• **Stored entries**

────────────────────────────────────────

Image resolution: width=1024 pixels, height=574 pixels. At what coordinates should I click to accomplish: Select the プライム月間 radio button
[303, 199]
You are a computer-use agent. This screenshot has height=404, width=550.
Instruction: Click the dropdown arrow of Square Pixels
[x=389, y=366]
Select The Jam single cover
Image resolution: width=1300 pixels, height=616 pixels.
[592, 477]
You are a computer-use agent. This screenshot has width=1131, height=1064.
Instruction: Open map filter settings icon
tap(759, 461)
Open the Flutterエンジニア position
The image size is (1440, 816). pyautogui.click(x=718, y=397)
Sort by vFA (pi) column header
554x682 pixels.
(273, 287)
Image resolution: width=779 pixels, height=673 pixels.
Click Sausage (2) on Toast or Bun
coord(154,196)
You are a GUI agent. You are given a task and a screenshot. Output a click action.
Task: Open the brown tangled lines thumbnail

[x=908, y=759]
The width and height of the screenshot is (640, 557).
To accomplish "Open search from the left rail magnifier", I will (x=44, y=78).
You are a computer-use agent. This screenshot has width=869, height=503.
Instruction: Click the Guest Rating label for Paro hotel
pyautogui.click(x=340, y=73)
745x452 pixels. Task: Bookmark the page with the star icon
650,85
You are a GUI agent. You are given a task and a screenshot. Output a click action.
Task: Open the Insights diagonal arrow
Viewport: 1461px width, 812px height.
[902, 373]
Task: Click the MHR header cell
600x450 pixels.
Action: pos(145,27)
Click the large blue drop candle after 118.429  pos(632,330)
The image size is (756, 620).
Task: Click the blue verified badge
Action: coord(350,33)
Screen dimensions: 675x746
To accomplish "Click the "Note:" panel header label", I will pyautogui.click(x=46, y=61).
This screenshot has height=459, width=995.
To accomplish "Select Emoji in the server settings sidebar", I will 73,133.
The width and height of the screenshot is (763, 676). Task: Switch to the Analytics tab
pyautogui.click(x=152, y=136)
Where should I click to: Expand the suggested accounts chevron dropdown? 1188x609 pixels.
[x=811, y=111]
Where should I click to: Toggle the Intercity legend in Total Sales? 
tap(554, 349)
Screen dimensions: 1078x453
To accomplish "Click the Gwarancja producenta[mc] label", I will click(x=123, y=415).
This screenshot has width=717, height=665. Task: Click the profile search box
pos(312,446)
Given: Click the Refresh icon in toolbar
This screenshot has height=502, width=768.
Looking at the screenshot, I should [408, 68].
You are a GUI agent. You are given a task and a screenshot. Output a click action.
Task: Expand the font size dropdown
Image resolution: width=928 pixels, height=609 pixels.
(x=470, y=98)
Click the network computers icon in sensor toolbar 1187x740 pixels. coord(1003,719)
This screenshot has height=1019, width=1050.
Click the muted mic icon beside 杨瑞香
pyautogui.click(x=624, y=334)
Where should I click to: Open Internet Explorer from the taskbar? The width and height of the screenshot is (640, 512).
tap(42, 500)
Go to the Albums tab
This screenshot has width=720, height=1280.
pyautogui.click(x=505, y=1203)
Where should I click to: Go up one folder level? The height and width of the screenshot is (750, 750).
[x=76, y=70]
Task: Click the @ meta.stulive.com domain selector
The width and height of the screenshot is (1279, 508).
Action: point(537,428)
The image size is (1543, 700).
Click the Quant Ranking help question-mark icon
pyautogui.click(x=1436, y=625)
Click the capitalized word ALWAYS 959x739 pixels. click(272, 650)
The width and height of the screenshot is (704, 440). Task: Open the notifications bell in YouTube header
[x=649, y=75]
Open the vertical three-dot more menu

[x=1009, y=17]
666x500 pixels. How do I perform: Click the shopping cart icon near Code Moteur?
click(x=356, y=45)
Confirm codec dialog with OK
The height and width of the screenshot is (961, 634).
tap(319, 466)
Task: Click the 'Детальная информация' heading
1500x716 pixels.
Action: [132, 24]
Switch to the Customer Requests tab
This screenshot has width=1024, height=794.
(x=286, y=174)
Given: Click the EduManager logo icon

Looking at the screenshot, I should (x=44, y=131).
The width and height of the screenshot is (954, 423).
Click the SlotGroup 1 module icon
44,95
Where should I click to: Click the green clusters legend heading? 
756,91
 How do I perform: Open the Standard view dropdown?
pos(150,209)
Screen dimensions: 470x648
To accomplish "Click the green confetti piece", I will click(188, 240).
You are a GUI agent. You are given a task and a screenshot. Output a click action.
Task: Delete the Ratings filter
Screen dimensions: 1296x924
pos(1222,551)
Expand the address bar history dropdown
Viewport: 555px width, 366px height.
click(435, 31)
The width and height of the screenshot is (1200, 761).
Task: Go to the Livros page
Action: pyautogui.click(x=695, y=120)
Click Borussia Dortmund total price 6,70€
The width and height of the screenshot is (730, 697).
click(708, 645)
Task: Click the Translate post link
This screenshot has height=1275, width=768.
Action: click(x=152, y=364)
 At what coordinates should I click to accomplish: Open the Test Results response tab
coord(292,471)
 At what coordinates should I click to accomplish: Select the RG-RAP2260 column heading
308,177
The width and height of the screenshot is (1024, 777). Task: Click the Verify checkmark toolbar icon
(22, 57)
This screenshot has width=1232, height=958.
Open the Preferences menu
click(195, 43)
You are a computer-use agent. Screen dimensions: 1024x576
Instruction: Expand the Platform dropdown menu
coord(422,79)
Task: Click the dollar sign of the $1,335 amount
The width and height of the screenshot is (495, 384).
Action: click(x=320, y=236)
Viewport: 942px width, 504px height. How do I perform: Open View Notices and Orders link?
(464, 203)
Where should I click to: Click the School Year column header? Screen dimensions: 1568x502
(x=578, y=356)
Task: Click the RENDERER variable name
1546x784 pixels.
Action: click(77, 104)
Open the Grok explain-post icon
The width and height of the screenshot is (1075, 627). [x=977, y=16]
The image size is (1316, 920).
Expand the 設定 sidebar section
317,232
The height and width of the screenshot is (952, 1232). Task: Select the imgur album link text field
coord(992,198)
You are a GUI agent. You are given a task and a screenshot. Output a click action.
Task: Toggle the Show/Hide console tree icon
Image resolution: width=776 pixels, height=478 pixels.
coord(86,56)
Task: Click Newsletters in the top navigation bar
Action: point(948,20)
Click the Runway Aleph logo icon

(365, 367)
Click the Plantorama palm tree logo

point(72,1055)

────────────────────────────────────────

• **YOUR TASK**
Counting only lines that hold the word "will", state how many there are in the data. Write the number alone.

• **TASK RESPONSE**
5